'''

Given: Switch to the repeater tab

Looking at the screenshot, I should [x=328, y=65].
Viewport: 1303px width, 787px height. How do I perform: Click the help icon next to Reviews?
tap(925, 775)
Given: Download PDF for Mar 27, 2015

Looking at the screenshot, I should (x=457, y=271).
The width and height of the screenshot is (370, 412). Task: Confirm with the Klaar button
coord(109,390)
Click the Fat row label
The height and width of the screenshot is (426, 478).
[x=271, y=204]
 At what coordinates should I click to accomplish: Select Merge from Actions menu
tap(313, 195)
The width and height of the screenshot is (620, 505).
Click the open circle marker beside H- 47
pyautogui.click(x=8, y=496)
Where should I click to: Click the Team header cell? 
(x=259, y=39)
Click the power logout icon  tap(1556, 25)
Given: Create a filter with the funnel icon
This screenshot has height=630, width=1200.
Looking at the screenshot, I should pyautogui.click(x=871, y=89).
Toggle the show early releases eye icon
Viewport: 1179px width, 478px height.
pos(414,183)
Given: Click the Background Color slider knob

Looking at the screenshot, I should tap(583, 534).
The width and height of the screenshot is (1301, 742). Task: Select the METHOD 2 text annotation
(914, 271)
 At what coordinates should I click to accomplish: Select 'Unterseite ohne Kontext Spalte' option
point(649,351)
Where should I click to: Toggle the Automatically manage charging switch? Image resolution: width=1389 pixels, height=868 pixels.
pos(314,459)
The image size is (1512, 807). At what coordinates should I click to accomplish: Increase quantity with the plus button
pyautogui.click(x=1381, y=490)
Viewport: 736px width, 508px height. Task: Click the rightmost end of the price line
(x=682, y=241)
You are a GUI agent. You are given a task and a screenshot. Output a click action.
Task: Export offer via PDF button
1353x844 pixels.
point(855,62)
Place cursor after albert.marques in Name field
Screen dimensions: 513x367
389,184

'''

Brief: Down to the last line, reproduce the entries above precisely.

Answer to the problem:
Given: Switch to the repeater tab

Looking at the screenshot, I should [x=328, y=65].
Viewport: 1303px width, 787px height. How do I perform: Click the help icon next to Reviews?
tap(925, 775)
Given: Download PDF for Mar 27, 2015

Looking at the screenshot, I should (x=457, y=271).
The width and height of the screenshot is (370, 412). Task: Confirm with the Klaar button
coord(109,390)
Click the Fat row label
The height and width of the screenshot is (426, 478).
[x=271, y=204]
 At what coordinates should I click to accomplish: Select Merge from Actions menu
tap(313, 195)
The width and height of the screenshot is (620, 505).
Click the open circle marker beside H- 47
pyautogui.click(x=8, y=496)
Where should I click to: Click the Team header cell? 
(x=259, y=39)
Click the power logout icon  tap(1556, 25)
Given: Create a filter with the funnel icon
This screenshot has height=630, width=1200.
Looking at the screenshot, I should pyautogui.click(x=871, y=89).
Toggle the show early releases eye icon
Viewport: 1179px width, 478px height.
pos(414,183)
Given: Click the Background Color slider knob

Looking at the screenshot, I should tap(583, 534).
The width and height of the screenshot is (1301, 742). Task: Select the METHOD 2 text annotation
(914, 271)
 At what coordinates should I click to accomplish: Select 'Unterseite ohne Kontext Spalte' option
point(649,351)
Where should I click to: Toggle the Automatically manage charging switch? Image resolution: width=1389 pixels, height=868 pixels.
pos(314,459)
The image size is (1512, 807). At what coordinates should I click to accomplish: Increase quantity with the plus button
pyautogui.click(x=1381, y=490)
Viewport: 736px width, 508px height. Task: Click the rightmost end of the price line
(x=682, y=241)
You are a GUI agent. You are given a task and a screenshot. Output a click action.
Task: Export offer via PDF button
1353x844 pixels.
point(855,62)
Place cursor after albert.marques in Name field
Screen dimensions: 513x367
389,184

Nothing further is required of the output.